Antwoord van Minister Van ’t Wout (Economische Zaken en Klimaat), mede namens de Minister
van Sociale Zaken en Werkgelegenheid (ontvangen 5 maart 2021).
Vraag 1
Bent u bekend met het bericht «Schuifdakenfabrikant Inalfa Venray zet zeker 190 mensen
op straat»?1
Antwoord 1
Ja.
Vraag 2
Vanaf welk moment was u op de hoogte van het voornemen van Inalfa om productie naar
Polen en Slowakije te verplaatsen en banen in Venray te schrappen? Wanneer bent u
voor het eerst geïnformeerd over deze aanzienlijke hoeveelheid ontslagen? Is er contact
geweest tussen u en Inalfa over de ontstane situatie en het voornemen om banen te
schrappen?
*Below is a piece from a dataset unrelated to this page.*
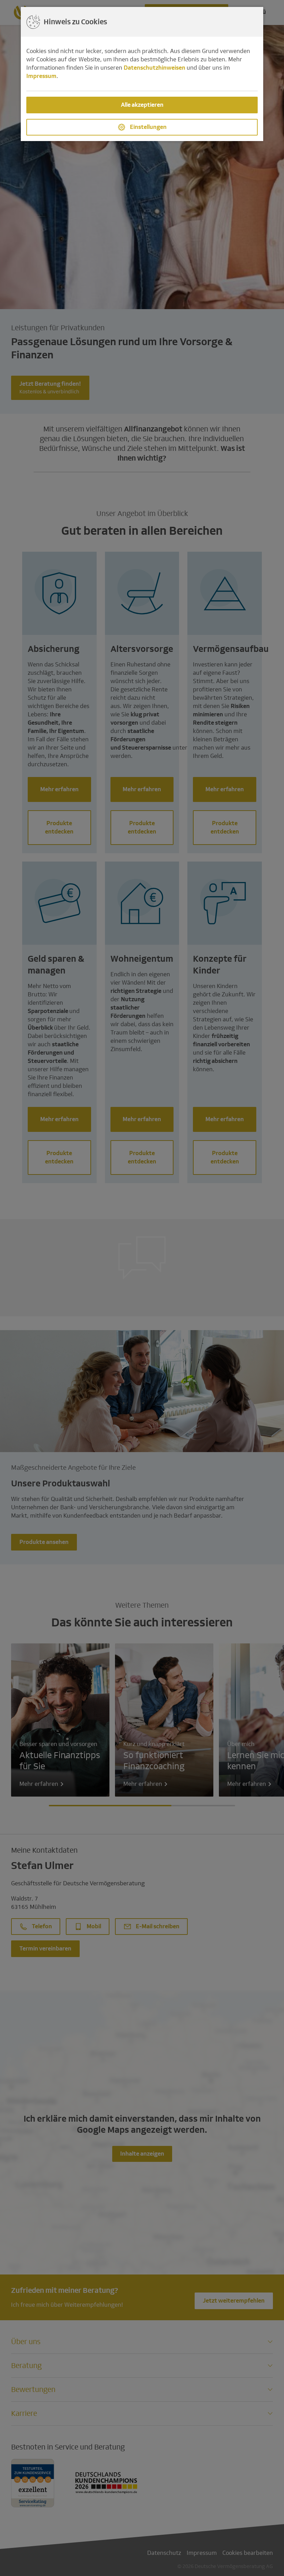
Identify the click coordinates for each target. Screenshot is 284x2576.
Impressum (41, 76)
Wanneer is dit geweest? Welke acties hebt u ondernomen om (te proberen)
dit ontslag te voorkomen?
Antwoord 2
Er is tot op heden geen direct contact geweest tussen de rijksoverheid en Inalfa over
de op handen zijnde reorganisatie bij het bedrijf. LIOF (de regionale ontwikkelingsmaatschappij
van de provincie Limburg) heeft in 2020 drie gesprekken gevoerd met Inalfa over de
uitdagende omstandigheden als gevolg van de coronacrisis. Hierover is het Ministerie
van Economische Zaken en Klimaat (EZK) op 4 juni 2020 geïnformeerd door LIOF. Op dat
moment waren er geen concrete signalen over baanverlies of andere ingrijpende maatregelen
bij Inalfa.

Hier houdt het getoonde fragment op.